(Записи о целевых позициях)
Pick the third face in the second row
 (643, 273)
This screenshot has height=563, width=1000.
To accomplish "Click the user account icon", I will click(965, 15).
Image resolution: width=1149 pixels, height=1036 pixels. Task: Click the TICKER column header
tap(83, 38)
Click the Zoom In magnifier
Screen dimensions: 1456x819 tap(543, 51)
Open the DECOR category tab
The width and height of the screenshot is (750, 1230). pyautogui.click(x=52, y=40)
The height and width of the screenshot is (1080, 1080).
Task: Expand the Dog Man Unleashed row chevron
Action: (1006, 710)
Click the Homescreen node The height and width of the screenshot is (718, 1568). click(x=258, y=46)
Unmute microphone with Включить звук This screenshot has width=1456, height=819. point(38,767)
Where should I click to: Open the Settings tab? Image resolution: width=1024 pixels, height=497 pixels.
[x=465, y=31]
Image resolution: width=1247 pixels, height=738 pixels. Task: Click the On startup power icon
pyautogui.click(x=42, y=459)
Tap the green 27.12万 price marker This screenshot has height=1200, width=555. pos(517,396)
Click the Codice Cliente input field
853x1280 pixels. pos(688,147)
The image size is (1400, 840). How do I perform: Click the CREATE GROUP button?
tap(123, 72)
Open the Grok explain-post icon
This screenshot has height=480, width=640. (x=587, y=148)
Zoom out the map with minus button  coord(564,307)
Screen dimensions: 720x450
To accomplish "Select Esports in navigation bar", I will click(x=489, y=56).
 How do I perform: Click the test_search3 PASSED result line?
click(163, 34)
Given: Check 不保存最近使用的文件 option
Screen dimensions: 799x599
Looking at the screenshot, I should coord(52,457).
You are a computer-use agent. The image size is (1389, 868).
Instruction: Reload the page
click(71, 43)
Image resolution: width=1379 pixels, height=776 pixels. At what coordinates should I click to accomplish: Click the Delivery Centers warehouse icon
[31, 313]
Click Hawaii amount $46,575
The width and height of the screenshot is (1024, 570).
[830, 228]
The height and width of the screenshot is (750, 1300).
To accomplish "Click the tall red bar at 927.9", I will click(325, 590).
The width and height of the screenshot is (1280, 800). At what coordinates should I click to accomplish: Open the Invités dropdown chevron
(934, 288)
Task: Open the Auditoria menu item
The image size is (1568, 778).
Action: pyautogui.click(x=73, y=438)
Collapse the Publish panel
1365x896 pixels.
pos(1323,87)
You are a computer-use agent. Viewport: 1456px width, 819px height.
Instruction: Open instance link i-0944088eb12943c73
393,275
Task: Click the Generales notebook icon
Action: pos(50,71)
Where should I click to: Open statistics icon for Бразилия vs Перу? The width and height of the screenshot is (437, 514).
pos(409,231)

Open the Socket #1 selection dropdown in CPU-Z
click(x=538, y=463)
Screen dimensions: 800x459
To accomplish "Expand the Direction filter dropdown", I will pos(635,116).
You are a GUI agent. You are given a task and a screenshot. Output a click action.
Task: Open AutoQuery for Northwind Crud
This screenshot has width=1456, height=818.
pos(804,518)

[Короткое упражнение] Найдите в записях выше все строки со словом «perform» и перепишите их.

[Результат]
The image size is (1400, 840). How do I perform: Click the CREATE GROUP button?
 How do I perform: Click the test_search3 PASSED result line?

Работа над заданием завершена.